◆ **Task prompt**: Rewrite the listing lines from the one containing "Where should I" through the one containing "Bookmark this page with star icon" as a numbered list, skipping any blank lines. Leave the pictures out of your answer.

◆ **Source material**:
####################

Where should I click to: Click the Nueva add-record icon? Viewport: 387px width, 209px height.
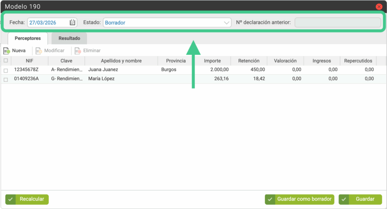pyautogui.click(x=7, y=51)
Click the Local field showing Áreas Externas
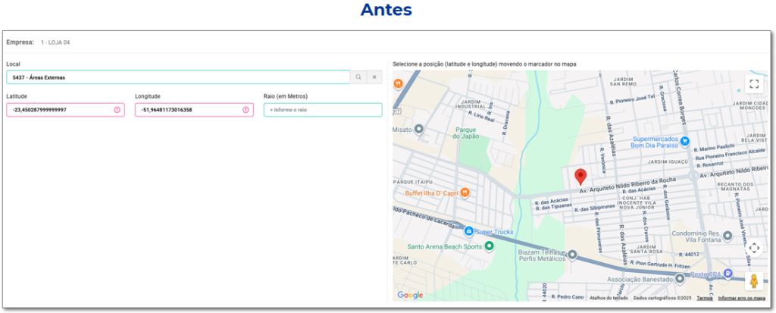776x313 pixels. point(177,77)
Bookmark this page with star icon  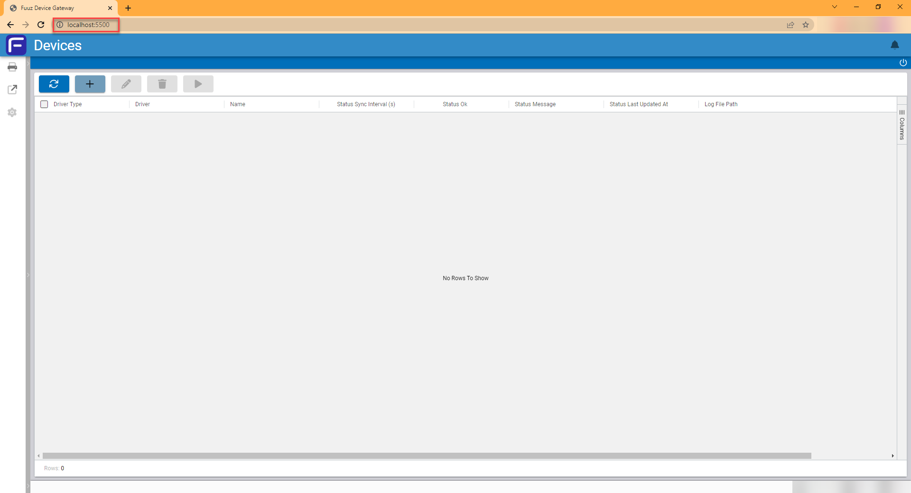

####################

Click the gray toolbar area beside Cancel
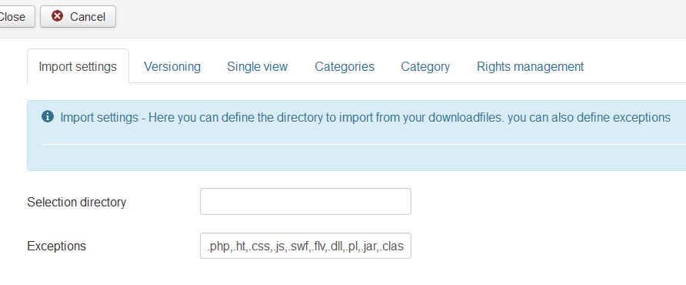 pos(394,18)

####################

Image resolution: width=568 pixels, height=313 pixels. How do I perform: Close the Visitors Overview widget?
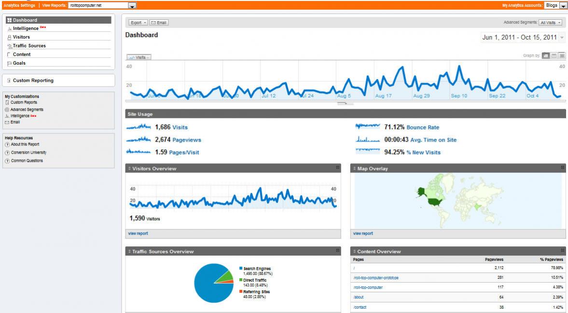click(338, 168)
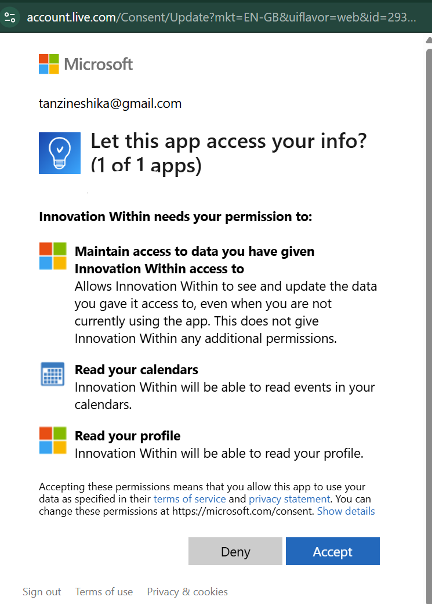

####################

◆ **Answer in full**:
1. Where should I click to: Click the Nueva add-record icon? Viewport: 387px width, 209px height.
2. pyautogui.click(x=7, y=51)
3. Click the Local field showing Áreas Externas
4. 776x313 pixels. point(177,77)
5. Bookmark this page with star icon  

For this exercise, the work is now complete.